→ Stated task
Rewrite the stretch of rows from the line containing "Task: Click the kPEPE token in the table" through the line containing "Select the Luxrender" as a numbered list, leaving out any blank lines.

BEGIN Dataset records

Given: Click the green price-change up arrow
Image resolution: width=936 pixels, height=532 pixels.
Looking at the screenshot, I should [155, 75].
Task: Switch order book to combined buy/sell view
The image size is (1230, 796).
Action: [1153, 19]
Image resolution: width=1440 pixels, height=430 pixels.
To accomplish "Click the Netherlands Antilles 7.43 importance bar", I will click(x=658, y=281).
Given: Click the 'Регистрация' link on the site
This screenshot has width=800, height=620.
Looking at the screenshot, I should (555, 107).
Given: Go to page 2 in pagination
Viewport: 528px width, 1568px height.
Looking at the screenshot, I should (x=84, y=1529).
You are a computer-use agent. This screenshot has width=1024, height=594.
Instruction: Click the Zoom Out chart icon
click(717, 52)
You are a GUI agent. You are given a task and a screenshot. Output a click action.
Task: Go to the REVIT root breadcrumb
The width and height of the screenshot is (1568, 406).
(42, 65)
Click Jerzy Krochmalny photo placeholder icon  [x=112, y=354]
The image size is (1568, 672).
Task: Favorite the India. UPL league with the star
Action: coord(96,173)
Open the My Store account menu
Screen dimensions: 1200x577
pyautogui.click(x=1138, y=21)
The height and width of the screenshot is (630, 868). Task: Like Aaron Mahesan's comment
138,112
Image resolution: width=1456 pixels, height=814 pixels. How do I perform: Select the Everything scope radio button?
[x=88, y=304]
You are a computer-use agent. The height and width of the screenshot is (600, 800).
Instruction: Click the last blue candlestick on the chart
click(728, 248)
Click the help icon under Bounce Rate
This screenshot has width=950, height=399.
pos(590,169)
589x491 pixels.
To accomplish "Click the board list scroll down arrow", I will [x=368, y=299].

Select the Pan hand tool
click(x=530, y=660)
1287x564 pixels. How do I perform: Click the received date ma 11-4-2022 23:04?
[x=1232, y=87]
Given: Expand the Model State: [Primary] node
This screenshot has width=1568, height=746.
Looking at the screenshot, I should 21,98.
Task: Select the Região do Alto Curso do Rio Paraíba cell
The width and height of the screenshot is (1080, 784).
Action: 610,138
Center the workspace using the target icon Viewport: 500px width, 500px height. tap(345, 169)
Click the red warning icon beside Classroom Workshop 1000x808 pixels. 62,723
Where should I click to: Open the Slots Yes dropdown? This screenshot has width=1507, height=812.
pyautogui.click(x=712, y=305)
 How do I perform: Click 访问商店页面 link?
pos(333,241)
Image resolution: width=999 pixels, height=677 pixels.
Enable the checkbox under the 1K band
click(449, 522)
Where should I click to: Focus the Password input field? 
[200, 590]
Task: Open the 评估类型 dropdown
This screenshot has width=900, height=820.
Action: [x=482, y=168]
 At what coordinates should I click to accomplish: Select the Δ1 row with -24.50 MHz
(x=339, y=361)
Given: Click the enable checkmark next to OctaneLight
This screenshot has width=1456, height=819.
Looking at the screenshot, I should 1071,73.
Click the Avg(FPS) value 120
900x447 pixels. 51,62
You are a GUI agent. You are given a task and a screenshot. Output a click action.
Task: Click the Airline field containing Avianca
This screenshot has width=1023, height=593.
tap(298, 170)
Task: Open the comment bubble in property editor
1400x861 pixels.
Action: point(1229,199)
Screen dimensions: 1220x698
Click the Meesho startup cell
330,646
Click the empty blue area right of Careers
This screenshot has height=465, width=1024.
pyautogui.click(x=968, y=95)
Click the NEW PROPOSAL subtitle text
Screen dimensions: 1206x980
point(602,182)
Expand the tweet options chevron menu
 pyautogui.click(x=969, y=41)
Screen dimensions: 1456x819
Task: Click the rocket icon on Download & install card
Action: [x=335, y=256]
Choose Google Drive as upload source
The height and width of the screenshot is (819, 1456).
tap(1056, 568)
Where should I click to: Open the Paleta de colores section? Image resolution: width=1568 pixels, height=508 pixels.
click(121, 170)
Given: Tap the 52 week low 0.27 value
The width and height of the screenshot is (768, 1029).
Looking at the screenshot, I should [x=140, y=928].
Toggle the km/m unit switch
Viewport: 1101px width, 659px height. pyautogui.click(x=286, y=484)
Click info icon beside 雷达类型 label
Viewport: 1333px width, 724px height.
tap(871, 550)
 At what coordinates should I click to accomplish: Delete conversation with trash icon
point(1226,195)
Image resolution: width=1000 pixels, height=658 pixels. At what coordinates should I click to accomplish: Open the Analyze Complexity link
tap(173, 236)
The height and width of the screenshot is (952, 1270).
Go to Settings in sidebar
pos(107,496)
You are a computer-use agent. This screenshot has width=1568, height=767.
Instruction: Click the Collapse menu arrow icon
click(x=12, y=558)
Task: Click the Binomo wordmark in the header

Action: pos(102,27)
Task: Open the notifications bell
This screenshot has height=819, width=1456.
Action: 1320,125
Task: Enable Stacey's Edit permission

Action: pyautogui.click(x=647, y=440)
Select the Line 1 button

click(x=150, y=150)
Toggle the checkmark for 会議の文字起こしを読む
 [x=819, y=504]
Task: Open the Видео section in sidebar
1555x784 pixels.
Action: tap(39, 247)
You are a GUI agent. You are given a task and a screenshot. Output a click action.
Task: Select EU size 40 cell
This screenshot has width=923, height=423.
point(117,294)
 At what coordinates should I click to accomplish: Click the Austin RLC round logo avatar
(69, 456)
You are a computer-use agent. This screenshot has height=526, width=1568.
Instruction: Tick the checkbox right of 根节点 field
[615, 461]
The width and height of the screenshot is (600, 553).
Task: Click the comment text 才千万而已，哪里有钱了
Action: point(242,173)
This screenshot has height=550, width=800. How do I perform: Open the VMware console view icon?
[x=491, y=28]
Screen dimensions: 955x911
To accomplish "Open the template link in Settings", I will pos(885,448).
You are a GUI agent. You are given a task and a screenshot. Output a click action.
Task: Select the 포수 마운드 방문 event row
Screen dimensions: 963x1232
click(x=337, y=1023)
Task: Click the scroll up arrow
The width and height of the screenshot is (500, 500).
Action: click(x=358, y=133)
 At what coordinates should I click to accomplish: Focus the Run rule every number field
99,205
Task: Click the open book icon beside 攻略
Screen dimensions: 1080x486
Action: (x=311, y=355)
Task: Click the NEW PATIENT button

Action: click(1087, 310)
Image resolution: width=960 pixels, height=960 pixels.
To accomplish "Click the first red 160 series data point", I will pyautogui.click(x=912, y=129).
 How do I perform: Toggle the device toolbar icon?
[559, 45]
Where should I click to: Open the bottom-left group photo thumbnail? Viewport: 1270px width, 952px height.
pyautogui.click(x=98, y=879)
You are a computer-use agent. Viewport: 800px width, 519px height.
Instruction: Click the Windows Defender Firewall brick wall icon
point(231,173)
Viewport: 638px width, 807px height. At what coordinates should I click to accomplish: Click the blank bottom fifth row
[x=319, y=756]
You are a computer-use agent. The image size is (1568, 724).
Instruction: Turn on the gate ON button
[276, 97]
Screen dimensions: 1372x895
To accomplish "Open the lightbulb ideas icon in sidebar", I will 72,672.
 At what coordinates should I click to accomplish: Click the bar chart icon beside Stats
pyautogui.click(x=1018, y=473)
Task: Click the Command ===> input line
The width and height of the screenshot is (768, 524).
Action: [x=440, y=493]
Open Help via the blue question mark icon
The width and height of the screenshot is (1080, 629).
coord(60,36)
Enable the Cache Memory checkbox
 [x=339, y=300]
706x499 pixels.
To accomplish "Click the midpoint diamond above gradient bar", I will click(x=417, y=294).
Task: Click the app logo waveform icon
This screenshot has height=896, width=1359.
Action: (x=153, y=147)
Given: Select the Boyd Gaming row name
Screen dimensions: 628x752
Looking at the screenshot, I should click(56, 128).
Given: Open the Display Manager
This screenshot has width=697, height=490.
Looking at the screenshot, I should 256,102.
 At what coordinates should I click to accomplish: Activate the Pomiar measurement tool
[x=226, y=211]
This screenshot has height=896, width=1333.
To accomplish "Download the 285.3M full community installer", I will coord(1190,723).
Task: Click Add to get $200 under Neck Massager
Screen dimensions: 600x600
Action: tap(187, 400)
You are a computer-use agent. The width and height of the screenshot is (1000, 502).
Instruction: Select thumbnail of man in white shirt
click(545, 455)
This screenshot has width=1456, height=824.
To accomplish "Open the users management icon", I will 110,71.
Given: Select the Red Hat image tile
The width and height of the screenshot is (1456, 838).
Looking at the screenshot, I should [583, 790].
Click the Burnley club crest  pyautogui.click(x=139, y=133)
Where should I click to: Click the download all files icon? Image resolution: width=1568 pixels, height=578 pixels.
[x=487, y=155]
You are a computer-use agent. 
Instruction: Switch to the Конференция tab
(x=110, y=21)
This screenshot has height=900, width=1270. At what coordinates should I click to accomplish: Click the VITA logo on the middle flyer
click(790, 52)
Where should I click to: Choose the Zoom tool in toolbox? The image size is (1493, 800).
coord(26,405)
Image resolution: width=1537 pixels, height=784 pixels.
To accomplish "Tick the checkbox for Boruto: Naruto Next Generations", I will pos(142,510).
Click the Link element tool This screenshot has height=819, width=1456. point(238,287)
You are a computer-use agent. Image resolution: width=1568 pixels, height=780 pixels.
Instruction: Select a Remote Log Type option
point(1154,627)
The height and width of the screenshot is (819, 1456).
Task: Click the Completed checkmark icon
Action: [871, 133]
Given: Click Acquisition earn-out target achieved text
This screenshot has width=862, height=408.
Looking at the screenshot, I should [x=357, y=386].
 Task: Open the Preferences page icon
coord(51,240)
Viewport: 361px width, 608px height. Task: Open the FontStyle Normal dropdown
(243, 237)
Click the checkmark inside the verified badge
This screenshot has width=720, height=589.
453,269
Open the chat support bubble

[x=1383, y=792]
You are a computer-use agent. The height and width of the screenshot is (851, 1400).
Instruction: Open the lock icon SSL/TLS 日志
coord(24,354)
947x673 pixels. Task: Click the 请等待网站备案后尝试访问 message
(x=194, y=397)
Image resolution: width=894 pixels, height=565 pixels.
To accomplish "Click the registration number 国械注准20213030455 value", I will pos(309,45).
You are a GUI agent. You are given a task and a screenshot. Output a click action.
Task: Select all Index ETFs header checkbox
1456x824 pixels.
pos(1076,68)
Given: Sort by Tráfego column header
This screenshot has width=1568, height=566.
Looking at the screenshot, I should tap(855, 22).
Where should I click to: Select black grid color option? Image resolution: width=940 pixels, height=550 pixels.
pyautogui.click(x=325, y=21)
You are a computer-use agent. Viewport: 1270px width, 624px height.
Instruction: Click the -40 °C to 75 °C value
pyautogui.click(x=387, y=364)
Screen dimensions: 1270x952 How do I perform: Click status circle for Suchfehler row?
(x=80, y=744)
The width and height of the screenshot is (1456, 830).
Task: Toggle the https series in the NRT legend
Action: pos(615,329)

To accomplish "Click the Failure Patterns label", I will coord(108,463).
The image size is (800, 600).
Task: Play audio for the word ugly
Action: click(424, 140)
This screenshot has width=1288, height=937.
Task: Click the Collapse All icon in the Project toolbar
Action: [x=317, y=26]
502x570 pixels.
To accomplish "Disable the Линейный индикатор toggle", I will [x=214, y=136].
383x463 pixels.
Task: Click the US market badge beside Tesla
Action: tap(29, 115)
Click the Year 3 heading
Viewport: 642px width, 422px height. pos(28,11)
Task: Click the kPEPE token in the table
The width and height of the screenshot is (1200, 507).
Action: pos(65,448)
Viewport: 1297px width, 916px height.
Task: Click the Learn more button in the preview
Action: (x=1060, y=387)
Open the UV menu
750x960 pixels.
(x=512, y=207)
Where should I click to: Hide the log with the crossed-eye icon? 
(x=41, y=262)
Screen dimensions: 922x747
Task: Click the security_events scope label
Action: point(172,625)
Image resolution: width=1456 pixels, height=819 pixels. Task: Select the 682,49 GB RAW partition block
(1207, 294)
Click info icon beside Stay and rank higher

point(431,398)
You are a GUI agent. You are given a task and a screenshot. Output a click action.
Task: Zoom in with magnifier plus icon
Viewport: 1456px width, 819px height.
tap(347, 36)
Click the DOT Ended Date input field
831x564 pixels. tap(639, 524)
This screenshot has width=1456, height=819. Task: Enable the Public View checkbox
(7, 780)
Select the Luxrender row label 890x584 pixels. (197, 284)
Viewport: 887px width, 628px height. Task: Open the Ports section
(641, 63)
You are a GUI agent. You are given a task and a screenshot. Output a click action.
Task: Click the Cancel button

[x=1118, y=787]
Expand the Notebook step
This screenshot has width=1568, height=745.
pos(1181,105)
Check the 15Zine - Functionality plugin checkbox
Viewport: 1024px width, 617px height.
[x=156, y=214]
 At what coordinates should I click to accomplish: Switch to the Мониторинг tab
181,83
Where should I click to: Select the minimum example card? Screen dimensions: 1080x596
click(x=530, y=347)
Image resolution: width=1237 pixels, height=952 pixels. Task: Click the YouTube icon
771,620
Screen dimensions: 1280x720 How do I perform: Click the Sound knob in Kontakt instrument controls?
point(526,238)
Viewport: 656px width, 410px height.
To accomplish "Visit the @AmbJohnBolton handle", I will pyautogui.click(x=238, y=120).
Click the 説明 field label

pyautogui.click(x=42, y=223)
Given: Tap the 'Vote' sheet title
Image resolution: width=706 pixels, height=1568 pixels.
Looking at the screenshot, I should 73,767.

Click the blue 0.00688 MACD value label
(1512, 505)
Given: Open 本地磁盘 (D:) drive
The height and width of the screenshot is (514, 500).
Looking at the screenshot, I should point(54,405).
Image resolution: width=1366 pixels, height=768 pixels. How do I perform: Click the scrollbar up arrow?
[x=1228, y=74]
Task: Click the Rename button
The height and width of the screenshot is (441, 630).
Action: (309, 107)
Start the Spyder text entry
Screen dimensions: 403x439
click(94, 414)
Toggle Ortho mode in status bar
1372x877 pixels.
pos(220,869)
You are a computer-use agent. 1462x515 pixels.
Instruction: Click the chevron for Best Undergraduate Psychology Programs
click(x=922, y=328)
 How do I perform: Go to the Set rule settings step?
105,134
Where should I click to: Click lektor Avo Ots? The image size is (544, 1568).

END Dataset records

→ Worked solution
1. Task: Click the kPEPE token in the table
2. The width and height of the screenshot is (1200, 507).
3. Action: pos(65,448)
4. Viewport: 1297px width, 916px height.
5. Task: Click the Learn more button in the preview
6. Action: (x=1060, y=387)
7. Open the UV menu
8. 750x960 pixels.
9. (x=512, y=207)
10. Where should I click to: Hide the log with the crossed-eye icon? 
11. (x=41, y=262)
12. Screen dimensions: 922x747
13. Task: Click the security_events scope label
14. Action: point(172,625)
15. Image resolution: width=1456 pixels, height=819 pixels. Task: Select the 682,49 GB RAW partition block
16. (1207, 294)
17. Click info icon beside Stay and rank higher
18. point(431,398)
19. You are a GUI agent. You are given a task and a screenshot. Output a click action.
20. Task: Zoom in with magnifier plus icon
21. Viewport: 1456px width, 819px height.
22. tap(347, 36)
23. Click the DOT Ended Date input field
24. 831x564 pixels. tap(639, 524)
25. This screenshot has width=1456, height=819. Task: Enable the Public View checkbox
26. (7, 780)
27. Select the Luxrender row label 890x584 pixels. (197, 284)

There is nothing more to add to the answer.